In this paper we introduced a framework for spatio-temporal prediction of climate and environmental data using DL. The proposed approach has two key advantages. First, the decomposition of the spatio-temporal signal into fixed temporal bases and stochastic spatial coefficients allows to fully reconstruct spatio-temporal fields starting from spatially irregularly distributed measurements. Second, while the spatial prediction of the stochastic coefficients can be performed using any regression algorithm, DL algorithms are particularly well suited to solve this problem thanks to their automatic feature representation learning. Furthermore, our framework is able to capture non-linear patterns in the data, as it models spatio-temporal fields as a combination of products of temporal bases by spatial coefficients maps, where the latter are obtained using a non-linear model. Moreover, it can be shown that the basis-function random effects representation induces a valid marginal covariance function without requiring a complete prior knowledge of the phenomena by the modeller, which would instead be necessary in the applications based on traditional geostatistics.
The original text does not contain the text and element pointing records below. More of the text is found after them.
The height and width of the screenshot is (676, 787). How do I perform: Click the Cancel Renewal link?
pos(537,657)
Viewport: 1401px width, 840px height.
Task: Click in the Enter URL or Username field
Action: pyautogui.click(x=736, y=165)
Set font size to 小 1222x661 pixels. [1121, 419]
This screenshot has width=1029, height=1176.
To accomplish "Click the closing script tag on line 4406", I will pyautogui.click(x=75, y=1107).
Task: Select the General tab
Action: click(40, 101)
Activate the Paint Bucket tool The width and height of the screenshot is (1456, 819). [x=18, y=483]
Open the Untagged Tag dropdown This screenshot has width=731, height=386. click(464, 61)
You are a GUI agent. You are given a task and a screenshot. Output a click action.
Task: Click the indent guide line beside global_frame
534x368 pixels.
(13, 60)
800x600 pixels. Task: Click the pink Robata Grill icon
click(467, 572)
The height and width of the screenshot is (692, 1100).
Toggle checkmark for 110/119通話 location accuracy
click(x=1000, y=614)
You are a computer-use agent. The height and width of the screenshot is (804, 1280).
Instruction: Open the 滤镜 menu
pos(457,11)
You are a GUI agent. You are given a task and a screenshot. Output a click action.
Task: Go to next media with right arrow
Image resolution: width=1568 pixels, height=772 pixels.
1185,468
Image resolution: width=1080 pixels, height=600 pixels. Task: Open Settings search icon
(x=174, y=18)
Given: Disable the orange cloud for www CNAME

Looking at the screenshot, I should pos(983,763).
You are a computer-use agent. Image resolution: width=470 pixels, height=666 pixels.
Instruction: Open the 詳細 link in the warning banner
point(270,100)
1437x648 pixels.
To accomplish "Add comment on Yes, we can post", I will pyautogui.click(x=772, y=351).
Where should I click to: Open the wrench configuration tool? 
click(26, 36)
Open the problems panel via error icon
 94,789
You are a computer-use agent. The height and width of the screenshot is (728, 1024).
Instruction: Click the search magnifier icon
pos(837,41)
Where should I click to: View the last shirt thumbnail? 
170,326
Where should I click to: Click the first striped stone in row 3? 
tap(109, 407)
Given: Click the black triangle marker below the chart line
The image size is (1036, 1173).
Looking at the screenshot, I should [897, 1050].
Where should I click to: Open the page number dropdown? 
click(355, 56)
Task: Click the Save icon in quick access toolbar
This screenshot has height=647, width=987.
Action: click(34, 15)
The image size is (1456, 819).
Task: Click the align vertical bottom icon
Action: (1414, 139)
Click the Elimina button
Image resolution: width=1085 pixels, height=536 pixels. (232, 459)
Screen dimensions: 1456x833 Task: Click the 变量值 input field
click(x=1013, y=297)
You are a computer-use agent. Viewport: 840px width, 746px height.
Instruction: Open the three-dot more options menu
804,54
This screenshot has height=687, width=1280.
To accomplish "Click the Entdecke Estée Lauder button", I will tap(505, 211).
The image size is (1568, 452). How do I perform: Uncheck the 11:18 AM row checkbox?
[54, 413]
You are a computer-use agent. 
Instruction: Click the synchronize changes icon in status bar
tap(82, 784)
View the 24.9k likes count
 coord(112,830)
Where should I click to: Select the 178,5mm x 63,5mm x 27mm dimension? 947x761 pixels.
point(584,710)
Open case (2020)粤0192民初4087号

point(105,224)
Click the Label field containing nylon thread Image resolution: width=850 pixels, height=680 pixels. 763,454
Finally, even if the traditional ML and geostatistical techniques could be used to model separately each single spatial coefficient map, the use of a single DL model allows the development of a network structure with multiple outputs to model them all coherently. Besides, the recomposition of the full spatio-temporal field can be executed through an additional layer embedded in the network, allowing to train the entire model to minimize a loss computed directly on the output signal. We showed that the proposed framework succeeds at recovering spatial, temporal and spatio-temporal dependencies in both simulated and real-world data. Furthermore, the proposed framework can eventually be generalized to study other climate fields and environmental spatio-temporal phenomena—e.g. air pollution or wind speed—or to solve missing data imputation problems in spatio-temporal datasets collected by satellites for earth observation or resulting from climate models.

Researchers in the field of ML are becoming more aware of the relevance of their work in tackling climate change issues, environmental risks (e.g., pollution, natural hazards), renewable energy resources assessment, thus contributing to the new emerging field of environmental, and in particular climate, informatics. With this paper, we sought to broaden the agenda of spatio-temporal data analysis and modelling through deep learning.

Being adaptable to every machine learning models, the approach discussed in this paper may enable users interested in measuring the uncertainties of their model output to use methods allowing its explicit estimation, like for example Gaussian Processes. Nonetheless, further research has to be developed to define procedures to quantify the propagation of uncertainty through the diverse steps of the proposed framework. In addition, further studies must be conducted to analyse the consistency of the spatio-temporal predictions provided by this framework and more generally by any other data-driven method with the patterns observed in the real physical models determining the studied phenomena. With this concern, a promising research direction comes from the possibility of integrating physical and data-driven models. These integrated or hybrid models should ideally be constrained by physical laws while ensuring flexibility and adaptation capacity. Finally, additional fundamental studies will be conducted to extend our approach for spatio-temporal forecasting and multivariate analysis.